Penataan kembali tersebut sudah menghasilkan dasar-dasar sistem perwakilan, independensi peradilan, kebebasan pers, dan kemerdekaan untuk berpendapat. Penyelenggaraan kekuasaan negara menjadi demokratis. Dengan penataan ini, aktor-aktor penyebab terjadinya masalah mendasar berbangsa dan bernegara—korupsi dan pelanggaran HAM–semakin terungkap diketahui masyarakat akibat keharusan keterbukaan. Meski pelaku pelanggaran HAM tak tersentuh, sebagian pelaku korupsi telah dihukum.
Persis karena keberhasilan penataan inilah, kemudian pihak-pihak yang sejak awal anti reformasi atau yang semula reformis lalu menjadi oportunis atau yang takut kepentingannya terancam, terus menghambat jalannya perubahan. Bukan hanya melalui jalan elektoral lewat pendirian partai-partai dan penyalahgunaan aturan hukum berbentuk kriminalisasi, tapi juga cara-cara lama yang berbahaya: politik ketakutan, kebencian, pemecah-belahan, maupun pengkambinghitaman kaum minoritas, hingga teror dan kekerasan fisik kepada mereka yang berani.
Sasaran pertama adalah lembaga-lembaga produk reformasi yang memberantas KKN. Komisi Pemberantasan Korupsi yang sukses memberantas korupsi makin dirundung masalah internal kelembagaan (penempatan penyidik luar yang tidak reformis) dan tekanan luar bertubi tubi. Anggota komisioner dan penyidik yang berani malah diserang dengan kriminalisasi serta kekerasan fisik.
Sedangkan Komisi Nasional Hak Asasi Manusia yang telah dibekali kekuatan pro-yustisia oleh UU produk reformasi justru telah mengalami degradasi kredibilitas akibat lemahnya dukungan pelaku-pelaku politik dan politisisasi seleksi maupun lemahnya integritas dan keahlian sebagian komisionernya.

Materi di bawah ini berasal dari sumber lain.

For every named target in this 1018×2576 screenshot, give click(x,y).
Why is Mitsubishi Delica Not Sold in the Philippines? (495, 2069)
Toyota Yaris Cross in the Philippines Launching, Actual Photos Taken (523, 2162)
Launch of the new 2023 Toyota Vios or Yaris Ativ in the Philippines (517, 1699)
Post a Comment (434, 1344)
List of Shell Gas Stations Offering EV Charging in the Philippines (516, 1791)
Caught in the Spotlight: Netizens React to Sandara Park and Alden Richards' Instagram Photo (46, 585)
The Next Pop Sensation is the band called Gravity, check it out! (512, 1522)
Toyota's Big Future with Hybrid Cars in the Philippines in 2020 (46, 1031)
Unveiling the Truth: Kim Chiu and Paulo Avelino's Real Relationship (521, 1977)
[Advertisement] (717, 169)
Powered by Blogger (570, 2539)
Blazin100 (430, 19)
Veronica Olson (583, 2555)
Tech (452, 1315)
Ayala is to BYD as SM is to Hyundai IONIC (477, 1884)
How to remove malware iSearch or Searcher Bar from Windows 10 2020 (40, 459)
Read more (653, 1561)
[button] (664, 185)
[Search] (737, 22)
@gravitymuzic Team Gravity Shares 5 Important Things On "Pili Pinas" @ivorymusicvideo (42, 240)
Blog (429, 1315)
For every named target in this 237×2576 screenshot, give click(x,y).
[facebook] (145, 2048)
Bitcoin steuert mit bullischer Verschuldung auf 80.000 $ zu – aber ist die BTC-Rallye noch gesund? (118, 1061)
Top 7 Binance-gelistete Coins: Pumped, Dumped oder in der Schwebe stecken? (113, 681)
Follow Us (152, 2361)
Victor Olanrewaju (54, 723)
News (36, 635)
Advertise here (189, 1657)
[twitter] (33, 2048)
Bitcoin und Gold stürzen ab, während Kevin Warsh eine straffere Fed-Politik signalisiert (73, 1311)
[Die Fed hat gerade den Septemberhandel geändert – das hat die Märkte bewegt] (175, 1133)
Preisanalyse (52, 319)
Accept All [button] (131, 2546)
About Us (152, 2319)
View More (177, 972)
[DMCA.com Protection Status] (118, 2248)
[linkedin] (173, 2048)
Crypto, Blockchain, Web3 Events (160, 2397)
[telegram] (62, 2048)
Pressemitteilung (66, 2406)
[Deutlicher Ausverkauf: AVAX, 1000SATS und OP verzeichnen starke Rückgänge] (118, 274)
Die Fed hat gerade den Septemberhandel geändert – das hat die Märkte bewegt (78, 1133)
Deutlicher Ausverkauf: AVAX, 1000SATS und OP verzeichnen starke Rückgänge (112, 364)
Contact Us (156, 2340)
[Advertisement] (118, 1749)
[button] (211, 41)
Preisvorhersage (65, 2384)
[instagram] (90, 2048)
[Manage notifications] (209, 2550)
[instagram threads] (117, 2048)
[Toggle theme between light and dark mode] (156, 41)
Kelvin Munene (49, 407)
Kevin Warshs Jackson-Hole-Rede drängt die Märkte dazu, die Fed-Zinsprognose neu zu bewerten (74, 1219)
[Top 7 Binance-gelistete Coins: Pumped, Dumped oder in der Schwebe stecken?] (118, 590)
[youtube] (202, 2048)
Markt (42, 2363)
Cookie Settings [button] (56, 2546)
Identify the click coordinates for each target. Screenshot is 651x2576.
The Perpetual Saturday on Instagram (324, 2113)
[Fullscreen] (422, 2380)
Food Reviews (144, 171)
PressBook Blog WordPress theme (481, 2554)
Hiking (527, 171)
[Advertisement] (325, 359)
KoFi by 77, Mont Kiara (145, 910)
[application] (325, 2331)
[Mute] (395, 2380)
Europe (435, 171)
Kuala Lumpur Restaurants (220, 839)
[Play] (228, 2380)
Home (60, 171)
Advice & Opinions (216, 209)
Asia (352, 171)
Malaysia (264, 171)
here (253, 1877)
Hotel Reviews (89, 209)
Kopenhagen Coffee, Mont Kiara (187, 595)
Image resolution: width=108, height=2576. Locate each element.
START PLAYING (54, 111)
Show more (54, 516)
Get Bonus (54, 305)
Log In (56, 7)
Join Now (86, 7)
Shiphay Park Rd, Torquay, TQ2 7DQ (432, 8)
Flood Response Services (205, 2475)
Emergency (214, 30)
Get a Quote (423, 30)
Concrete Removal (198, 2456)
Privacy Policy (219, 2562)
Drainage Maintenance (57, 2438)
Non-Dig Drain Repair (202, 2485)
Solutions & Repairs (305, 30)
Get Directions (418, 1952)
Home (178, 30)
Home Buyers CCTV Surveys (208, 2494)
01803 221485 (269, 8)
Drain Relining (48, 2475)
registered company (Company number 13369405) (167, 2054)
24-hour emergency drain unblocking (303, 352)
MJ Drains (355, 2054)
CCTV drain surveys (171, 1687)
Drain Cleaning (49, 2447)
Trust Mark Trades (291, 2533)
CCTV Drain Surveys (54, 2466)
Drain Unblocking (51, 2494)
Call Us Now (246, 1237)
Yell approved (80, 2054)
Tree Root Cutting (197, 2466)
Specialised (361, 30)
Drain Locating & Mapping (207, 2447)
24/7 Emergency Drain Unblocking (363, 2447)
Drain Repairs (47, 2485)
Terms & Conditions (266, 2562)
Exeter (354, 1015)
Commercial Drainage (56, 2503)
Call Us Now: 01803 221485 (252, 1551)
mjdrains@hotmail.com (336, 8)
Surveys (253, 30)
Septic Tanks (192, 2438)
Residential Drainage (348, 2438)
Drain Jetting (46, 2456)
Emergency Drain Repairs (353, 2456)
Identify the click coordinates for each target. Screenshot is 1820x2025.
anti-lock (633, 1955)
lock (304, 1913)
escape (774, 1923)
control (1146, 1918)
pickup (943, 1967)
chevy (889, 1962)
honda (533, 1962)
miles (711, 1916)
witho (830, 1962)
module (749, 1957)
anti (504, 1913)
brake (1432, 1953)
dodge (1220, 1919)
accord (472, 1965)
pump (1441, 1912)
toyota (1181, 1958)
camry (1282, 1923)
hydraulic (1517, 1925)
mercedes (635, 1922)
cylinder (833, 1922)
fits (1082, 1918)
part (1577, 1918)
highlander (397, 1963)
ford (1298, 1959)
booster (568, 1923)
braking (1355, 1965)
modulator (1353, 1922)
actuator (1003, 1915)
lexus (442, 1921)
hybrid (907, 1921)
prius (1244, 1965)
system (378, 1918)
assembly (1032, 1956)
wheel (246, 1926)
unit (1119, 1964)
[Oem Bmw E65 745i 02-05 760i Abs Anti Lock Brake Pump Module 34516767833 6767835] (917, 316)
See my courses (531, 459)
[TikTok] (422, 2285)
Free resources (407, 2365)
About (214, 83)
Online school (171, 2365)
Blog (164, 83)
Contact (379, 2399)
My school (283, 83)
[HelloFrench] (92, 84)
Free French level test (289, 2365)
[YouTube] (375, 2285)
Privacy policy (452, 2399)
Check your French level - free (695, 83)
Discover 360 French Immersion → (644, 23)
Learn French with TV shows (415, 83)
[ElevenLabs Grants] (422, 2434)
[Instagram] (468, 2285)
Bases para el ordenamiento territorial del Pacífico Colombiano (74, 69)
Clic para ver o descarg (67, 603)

Sasaran kedua adalah aktivis-aktivis proreformasi yang bergerak mengungkap kasus korupsi, membela Hak-hak Asasi Manusia korban dan kelompok minoritas, melindungi kelestarian alam dan tanah-tanah ulayat. Mereka diserang karena peran mereka dalam mengungkap membantu masyarakat miskin dan kelompok rentan yang terus menerima ketidakdilan hukum serta dijauhkan dari akses-akses kesejahteraan yang digerus korupsi.
Amnesty International Indonesia mencatat, setidaknya lebih dari 200 orang telah dikriminalisasi dan diserang fisiknya karena membela hak-hak adat dan tanah ulayat dari perambahan hutan demi perluasan lahan perkebunan dan tambang. Ini belum termasuk aktivis-aktivis proreformasi yang kasusnya mencuat seperti pemukulan dan kriminalisasi I Wayan Suardana di Bali, pembunuhan terhadap Salim Kancil, dan kriminalisasi Haris Azhar. Dalam pemberantasan korupsi, ada kriminalisasi aktivis-aktivis anti korupsi, pengeroyokan aktivis ICW Tama Satria Langkun, penembakan aktivis anti korupsi di daerah seperti Mathur Husairi dari Bangkalan, Jawa Timur, atau Mukhtar Effendy di Medan, pada tahun 2015, serta penyerangan dengan air cuka keras terhadap aktivis anti korupsi di Palembang pada Februari 2017 dan penyiraman air keras terhadap penyidik senior KPK Novel Baswedan pada April tahun yang sama.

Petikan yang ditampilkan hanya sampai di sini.